### DIRECTIONS FOR THIS TASK
Among the records below, find the line that has "Moje objednávky (1280, 1829)"; from there, give the lines again exactly, and stop after the line that has "CONTACT (906, 1632)".

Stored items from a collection
________________
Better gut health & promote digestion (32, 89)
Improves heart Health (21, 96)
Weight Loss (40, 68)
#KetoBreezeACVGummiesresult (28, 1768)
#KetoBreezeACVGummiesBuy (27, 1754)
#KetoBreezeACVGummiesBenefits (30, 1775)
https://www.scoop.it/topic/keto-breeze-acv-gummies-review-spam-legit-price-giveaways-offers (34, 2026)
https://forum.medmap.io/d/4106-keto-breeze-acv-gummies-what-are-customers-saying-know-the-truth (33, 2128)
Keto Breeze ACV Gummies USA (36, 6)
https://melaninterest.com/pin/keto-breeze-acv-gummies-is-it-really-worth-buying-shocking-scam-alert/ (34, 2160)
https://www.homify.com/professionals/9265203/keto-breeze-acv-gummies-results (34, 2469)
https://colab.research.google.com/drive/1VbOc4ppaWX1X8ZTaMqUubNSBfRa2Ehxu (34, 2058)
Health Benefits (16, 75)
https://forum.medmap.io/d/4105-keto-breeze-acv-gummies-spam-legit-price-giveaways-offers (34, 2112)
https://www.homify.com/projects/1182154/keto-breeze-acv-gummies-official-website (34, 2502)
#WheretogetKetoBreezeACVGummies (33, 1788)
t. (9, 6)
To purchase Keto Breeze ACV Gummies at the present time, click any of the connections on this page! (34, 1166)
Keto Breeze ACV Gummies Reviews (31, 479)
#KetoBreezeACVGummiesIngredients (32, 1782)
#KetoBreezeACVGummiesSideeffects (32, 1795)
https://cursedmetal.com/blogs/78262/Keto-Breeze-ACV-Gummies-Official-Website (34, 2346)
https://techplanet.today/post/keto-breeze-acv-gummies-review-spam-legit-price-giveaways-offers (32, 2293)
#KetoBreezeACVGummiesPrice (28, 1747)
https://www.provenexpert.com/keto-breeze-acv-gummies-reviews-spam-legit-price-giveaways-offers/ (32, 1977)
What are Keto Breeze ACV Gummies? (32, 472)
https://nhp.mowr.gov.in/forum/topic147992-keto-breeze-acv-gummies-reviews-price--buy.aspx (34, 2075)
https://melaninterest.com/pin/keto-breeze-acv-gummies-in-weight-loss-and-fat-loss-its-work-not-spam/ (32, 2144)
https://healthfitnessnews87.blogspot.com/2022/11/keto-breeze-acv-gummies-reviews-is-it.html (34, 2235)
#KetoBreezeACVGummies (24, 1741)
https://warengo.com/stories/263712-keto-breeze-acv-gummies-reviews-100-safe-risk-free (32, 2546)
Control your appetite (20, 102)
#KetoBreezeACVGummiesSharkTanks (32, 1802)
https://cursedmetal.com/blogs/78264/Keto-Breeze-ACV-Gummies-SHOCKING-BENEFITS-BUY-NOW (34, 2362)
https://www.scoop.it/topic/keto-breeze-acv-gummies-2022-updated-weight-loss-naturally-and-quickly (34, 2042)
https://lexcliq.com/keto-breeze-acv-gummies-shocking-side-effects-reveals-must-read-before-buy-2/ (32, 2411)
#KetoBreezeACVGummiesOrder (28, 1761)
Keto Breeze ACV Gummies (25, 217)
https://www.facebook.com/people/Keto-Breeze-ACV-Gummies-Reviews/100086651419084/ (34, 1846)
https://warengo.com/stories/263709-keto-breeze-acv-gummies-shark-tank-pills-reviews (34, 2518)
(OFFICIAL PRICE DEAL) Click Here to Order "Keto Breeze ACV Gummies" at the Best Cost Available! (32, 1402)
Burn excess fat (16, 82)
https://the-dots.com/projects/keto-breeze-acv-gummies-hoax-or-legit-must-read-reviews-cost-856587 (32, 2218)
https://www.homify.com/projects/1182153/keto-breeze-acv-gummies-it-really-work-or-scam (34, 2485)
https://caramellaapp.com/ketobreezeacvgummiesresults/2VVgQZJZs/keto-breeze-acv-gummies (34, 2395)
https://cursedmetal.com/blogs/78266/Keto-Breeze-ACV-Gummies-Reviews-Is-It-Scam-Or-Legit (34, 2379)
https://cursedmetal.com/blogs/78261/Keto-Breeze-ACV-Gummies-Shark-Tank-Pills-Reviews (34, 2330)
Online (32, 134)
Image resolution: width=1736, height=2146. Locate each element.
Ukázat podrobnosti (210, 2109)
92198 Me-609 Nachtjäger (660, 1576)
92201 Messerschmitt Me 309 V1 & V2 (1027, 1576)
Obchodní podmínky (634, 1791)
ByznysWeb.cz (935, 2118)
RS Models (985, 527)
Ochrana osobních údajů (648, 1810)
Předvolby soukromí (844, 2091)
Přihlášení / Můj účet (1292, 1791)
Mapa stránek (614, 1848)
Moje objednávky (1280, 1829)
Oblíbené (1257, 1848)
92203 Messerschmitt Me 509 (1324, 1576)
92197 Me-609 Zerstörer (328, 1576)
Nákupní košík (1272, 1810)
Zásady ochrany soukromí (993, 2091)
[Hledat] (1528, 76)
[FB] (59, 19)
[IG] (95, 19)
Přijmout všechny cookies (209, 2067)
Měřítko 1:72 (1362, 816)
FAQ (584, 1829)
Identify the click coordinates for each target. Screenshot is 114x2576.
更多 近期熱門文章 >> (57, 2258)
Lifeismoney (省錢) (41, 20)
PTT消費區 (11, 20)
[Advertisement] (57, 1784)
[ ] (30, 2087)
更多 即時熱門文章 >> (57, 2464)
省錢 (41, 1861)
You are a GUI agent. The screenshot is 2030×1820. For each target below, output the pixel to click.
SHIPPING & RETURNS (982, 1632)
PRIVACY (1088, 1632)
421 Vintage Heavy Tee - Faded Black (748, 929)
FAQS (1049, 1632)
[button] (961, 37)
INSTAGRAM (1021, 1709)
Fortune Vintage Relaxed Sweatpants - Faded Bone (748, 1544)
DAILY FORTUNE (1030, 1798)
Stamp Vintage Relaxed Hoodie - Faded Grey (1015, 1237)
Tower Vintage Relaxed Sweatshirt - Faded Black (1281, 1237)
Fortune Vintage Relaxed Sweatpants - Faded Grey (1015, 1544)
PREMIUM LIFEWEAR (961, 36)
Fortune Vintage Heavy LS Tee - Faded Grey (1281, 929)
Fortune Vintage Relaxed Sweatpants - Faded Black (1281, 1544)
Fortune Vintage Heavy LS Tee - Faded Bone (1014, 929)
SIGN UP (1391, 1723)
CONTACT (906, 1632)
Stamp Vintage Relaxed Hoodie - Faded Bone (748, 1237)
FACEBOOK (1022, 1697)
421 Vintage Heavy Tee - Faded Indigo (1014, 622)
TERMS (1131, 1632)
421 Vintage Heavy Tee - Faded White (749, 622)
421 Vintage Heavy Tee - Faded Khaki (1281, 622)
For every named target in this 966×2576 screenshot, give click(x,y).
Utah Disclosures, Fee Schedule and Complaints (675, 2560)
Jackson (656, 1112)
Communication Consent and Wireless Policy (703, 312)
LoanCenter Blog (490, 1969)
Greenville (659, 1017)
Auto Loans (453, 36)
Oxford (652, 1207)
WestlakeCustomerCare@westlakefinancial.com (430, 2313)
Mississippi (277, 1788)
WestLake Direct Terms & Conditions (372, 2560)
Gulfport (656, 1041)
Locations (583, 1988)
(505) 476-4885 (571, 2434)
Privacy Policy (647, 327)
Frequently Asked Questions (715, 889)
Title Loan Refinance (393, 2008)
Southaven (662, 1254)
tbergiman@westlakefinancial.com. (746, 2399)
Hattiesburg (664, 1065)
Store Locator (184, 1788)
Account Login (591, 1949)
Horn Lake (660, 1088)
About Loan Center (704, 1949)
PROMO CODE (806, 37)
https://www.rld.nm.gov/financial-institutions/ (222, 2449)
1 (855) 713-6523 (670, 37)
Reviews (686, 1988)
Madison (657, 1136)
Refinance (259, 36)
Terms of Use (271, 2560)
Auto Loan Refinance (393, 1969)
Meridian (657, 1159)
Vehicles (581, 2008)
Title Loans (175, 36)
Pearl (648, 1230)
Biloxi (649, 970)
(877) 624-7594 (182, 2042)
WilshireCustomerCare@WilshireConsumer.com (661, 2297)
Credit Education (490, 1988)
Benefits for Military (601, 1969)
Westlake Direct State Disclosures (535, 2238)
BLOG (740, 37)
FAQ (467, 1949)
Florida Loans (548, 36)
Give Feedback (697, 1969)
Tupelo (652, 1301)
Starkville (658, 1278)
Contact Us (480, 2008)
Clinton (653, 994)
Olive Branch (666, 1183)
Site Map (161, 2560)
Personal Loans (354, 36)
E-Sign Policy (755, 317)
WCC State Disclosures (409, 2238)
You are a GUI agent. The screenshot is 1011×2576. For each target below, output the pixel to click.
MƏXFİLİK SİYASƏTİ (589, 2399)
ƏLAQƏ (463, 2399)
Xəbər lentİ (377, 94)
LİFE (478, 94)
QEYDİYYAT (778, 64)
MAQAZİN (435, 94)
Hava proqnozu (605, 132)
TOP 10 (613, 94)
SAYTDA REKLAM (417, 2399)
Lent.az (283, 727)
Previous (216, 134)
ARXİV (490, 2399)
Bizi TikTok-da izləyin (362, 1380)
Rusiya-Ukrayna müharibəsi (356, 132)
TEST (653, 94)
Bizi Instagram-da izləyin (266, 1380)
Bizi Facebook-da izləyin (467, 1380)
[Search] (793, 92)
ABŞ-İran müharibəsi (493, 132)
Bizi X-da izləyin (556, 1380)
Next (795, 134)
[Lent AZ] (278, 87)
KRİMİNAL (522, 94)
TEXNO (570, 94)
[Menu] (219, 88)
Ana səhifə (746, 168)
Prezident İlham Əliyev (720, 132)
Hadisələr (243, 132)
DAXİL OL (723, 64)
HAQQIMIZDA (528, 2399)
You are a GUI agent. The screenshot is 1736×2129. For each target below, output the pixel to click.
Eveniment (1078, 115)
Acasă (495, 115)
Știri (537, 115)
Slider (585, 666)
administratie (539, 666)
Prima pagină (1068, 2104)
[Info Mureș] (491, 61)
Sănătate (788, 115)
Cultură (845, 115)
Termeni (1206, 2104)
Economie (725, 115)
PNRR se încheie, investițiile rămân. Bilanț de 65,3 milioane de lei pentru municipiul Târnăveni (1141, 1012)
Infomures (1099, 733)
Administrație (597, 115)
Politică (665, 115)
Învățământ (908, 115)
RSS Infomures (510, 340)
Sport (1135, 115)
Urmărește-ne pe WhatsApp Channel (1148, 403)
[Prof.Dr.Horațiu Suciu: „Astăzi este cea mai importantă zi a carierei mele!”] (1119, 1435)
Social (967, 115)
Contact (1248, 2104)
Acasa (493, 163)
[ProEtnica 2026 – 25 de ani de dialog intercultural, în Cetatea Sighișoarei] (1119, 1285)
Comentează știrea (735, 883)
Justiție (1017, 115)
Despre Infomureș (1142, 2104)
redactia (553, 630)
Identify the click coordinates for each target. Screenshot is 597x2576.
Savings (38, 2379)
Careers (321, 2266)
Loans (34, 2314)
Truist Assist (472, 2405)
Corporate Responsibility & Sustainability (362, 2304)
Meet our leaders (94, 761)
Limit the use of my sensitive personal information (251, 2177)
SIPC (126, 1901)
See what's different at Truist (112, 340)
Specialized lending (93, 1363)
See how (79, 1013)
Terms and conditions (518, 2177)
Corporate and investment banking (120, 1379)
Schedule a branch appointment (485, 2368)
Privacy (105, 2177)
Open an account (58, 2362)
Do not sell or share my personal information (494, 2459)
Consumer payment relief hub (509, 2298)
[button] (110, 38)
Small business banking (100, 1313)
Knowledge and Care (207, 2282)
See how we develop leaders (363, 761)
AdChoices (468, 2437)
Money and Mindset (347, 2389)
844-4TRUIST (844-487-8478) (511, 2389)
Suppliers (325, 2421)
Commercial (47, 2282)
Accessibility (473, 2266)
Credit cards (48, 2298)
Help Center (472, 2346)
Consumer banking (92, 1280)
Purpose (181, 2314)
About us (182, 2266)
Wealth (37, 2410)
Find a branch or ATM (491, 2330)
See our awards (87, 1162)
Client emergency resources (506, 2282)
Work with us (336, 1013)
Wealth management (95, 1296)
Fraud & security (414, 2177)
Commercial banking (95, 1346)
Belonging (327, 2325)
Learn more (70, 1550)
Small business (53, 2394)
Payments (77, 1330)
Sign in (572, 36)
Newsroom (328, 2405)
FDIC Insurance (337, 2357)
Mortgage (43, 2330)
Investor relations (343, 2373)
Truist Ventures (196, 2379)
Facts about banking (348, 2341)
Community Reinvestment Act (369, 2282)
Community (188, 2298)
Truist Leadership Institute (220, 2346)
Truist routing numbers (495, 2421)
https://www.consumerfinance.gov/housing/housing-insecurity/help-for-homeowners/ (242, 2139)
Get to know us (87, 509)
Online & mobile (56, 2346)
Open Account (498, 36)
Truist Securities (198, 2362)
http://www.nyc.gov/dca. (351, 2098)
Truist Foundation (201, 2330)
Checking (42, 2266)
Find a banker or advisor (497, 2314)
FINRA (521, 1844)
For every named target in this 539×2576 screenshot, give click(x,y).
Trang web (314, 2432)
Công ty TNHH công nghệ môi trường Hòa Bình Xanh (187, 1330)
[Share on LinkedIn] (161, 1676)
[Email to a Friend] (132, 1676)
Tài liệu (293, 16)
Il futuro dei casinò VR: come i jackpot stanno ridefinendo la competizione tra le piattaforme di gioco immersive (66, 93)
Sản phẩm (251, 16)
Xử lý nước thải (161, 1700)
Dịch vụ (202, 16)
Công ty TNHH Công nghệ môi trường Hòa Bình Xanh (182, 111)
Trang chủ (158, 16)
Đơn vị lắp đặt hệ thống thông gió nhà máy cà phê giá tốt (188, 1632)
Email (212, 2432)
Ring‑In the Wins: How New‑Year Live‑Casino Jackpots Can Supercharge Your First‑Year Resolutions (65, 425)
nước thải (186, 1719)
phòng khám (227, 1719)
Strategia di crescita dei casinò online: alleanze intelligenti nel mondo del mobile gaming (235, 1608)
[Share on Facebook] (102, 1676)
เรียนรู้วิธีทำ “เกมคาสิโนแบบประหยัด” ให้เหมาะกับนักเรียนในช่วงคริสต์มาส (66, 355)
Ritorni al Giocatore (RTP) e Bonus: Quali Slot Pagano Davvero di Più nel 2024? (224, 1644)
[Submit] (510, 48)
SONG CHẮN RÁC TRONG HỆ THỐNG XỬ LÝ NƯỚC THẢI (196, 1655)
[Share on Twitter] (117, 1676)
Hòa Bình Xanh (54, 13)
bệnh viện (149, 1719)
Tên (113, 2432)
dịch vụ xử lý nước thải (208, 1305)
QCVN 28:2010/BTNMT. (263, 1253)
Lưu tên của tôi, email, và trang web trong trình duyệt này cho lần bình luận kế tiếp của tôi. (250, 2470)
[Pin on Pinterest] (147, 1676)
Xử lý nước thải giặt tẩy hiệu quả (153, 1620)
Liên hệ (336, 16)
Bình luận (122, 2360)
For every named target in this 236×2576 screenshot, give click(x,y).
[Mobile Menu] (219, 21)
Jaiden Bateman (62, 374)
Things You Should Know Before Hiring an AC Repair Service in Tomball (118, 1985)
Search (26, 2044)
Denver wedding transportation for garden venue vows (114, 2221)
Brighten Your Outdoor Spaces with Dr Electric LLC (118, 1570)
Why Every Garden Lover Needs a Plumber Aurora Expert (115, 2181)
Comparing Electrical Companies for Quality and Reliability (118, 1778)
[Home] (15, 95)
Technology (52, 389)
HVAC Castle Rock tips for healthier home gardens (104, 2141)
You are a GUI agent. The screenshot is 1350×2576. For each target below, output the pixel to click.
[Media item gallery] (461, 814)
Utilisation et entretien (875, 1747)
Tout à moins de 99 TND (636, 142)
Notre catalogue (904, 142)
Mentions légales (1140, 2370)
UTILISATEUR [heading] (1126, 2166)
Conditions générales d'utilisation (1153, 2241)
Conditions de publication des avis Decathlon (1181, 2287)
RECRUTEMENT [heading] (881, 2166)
________________
### ANSWER
Moje objednávky (1280, 1829)
Oblíbené (1257, 1848)
92203 Messerschmitt Me 509 (1324, 1576)
92197 Me-609 Zerstörer (328, 1576)
Nákupní košík (1272, 1810)
Zásady ochrany soukromí (993, 2091)
[Hledat] (1528, 76)
[FB] (59, 19)
[IG] (95, 19)
Přijmout všechny cookies (209, 2067)
Měřítko 1:72 (1362, 816)
FAQ (584, 1829)
Identify the click coordinates for each target. Screenshot is 114x2576.
更多 近期熱門文章 >> (57, 2258)
Lifeismoney (省錢) (41, 20)
PTT消費區 (11, 20)
[Advertisement] (57, 1784)
[ ] (30, 2087)
更多 即時熱門文章 >> (57, 2464)
省錢 (41, 1861)
You are a GUI agent. The screenshot is 2030×1820. For each target below, output the pixel to click.
SHIPPING & RETURNS (982, 1632)
PRIVACY (1088, 1632)
421 Vintage Heavy Tee - Faded Black (748, 929)
FAQS (1049, 1632)
[button] (961, 37)
INSTAGRAM (1021, 1709)
Fortune Vintage Relaxed Sweatpants - Faded Bone (748, 1544)
DAILY FORTUNE (1030, 1798)
Stamp Vintage Relaxed Hoodie - Faded Grey (1015, 1237)
Tower Vintage Relaxed Sweatshirt - Faded Black (1281, 1237)
Fortune Vintage Relaxed Sweatpants - Faded Grey (1015, 1544)
PREMIUM LIFEWEAR (961, 36)
Fortune Vintage Heavy LS Tee - Faded Grey (1281, 929)
Fortune Vintage Relaxed Sweatpants - Faded Black (1281, 1544)
Fortune Vintage Heavy LS Tee - Faded Bone (1014, 929)
SIGN UP (1391, 1723)
CONTACT (906, 1632)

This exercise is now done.